▶ _Directions for this task_
Put the records from their start through the line containing "click(677, 649)" into a Markdown table with the columns Row and Line, one line per row, numbering the rows and omitting blank lines. Leave the pictures out of the table.

Dataset entries:

--------------------

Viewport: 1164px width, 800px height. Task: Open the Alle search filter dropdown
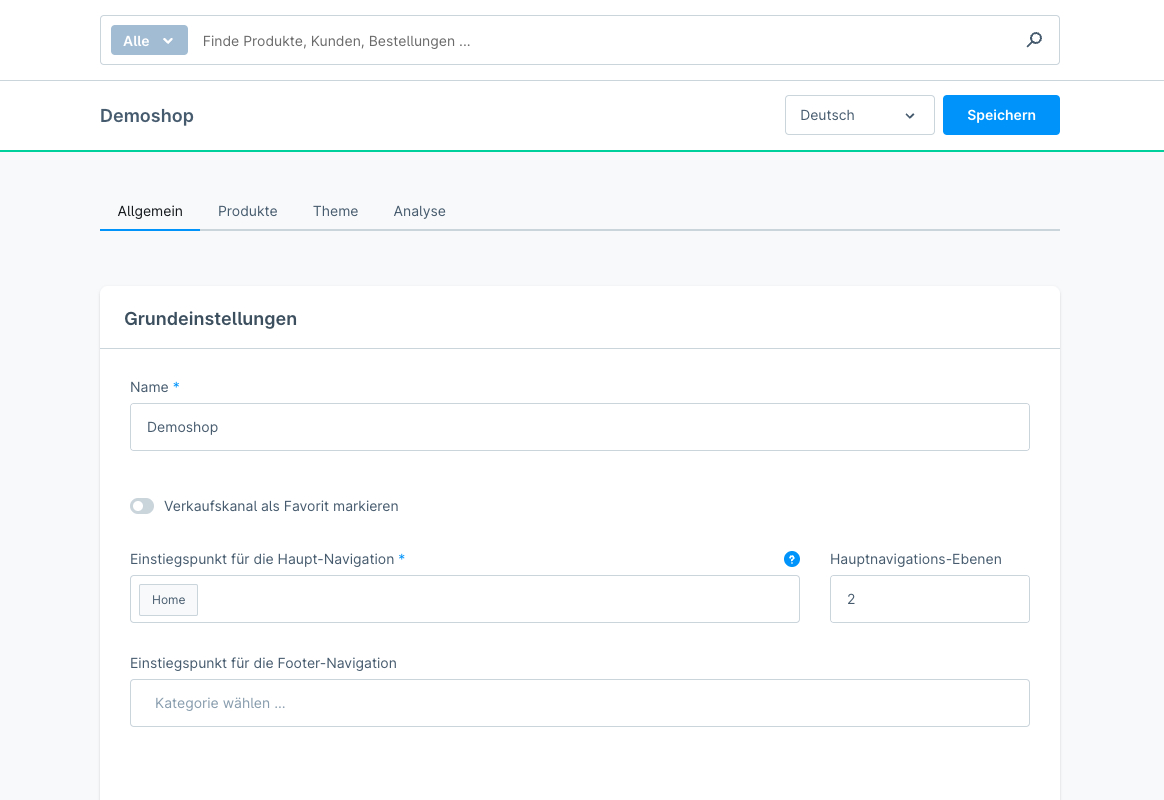tap(149, 41)
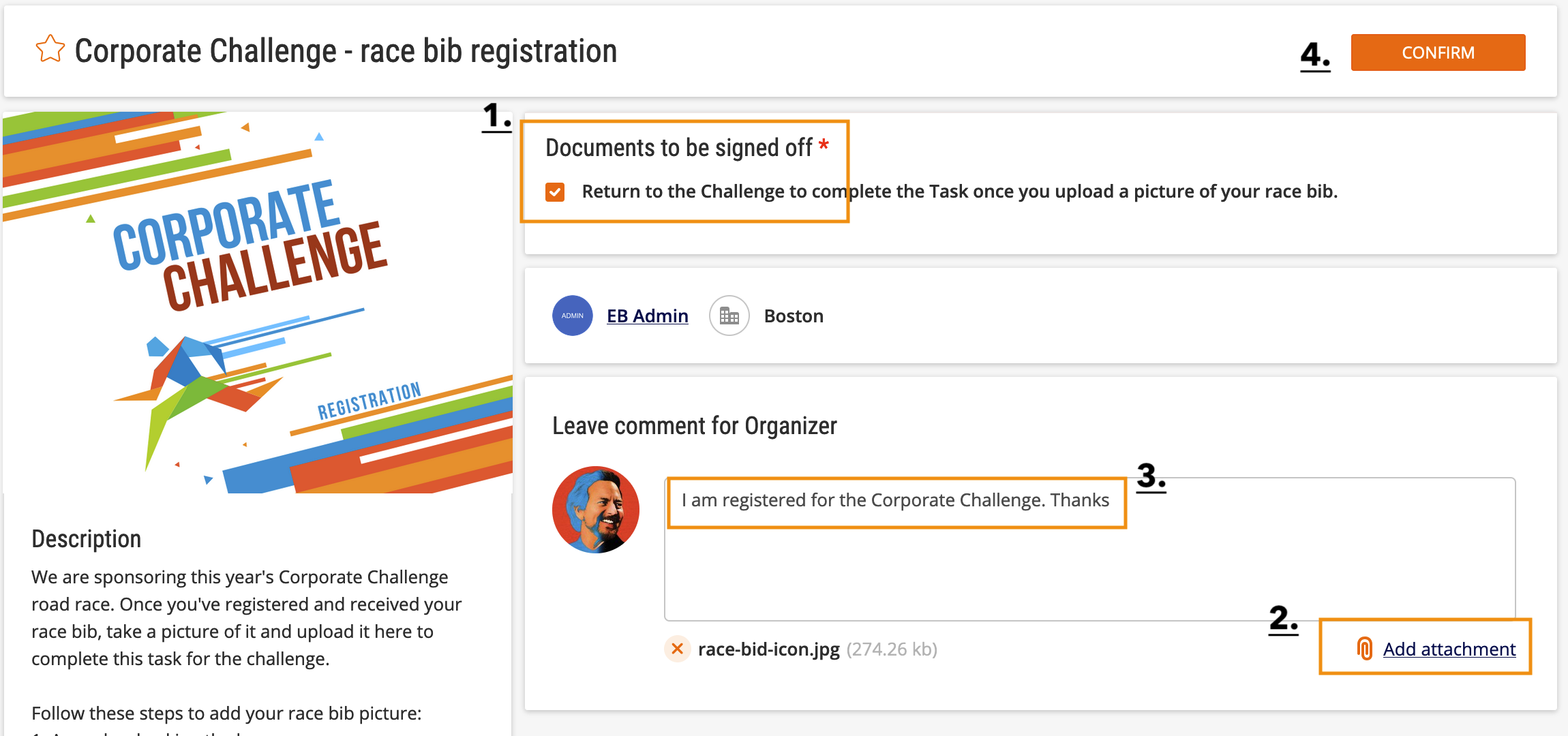Remove the race-bid-icon.jpg attachment

click(677, 649)
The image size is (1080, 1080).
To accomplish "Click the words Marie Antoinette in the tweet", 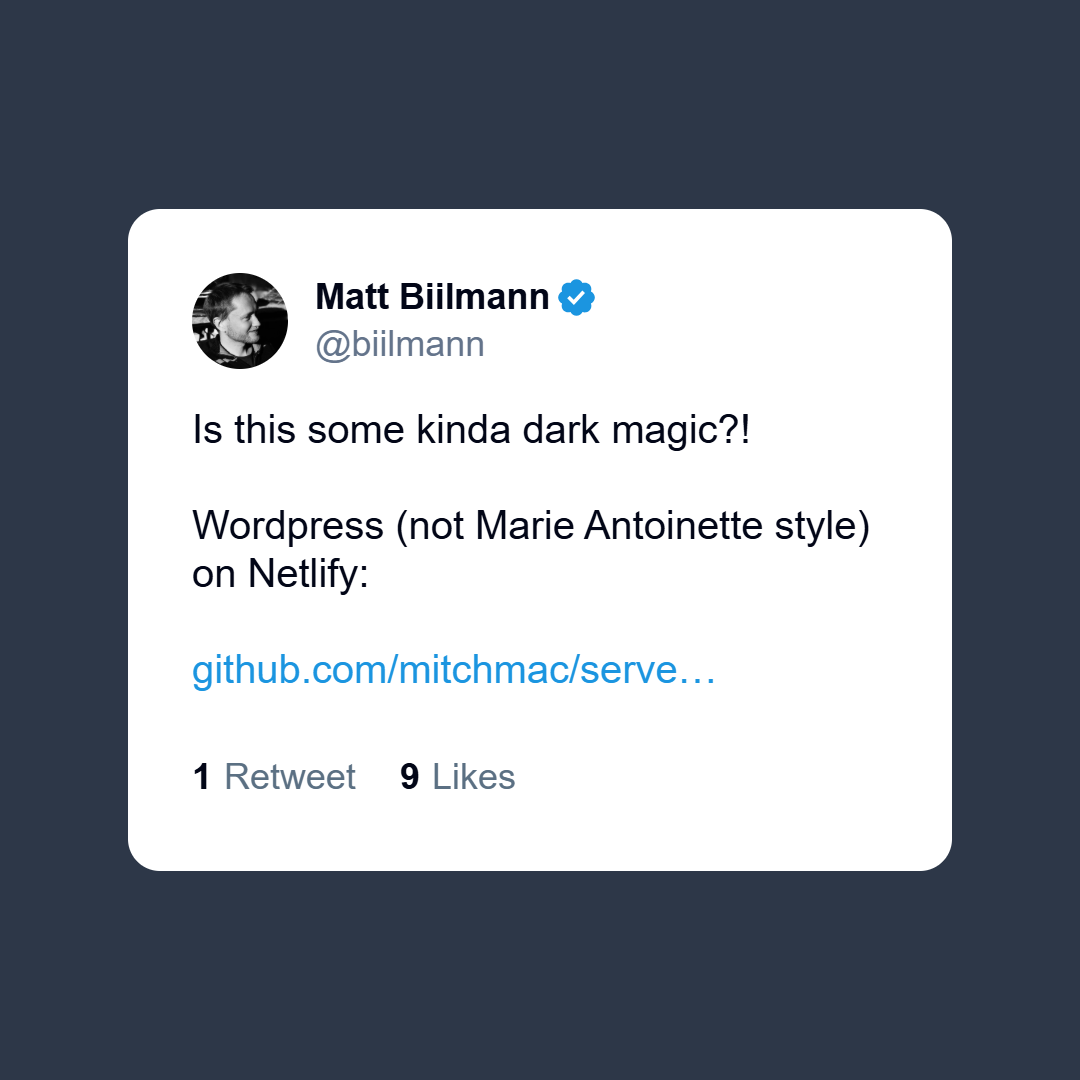I will [x=619, y=526].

--------------------

▶ _Final answer_
| Row | Line |
|---|---|
| 1 | Viewport: 1164px width, 800px height. Task: Open the Alle search filter dropdown |
| 2 | tap(149, 41) |
| 3 | Remove the race-bid-icon.jpg attachment |
| 4 | click(677, 649) |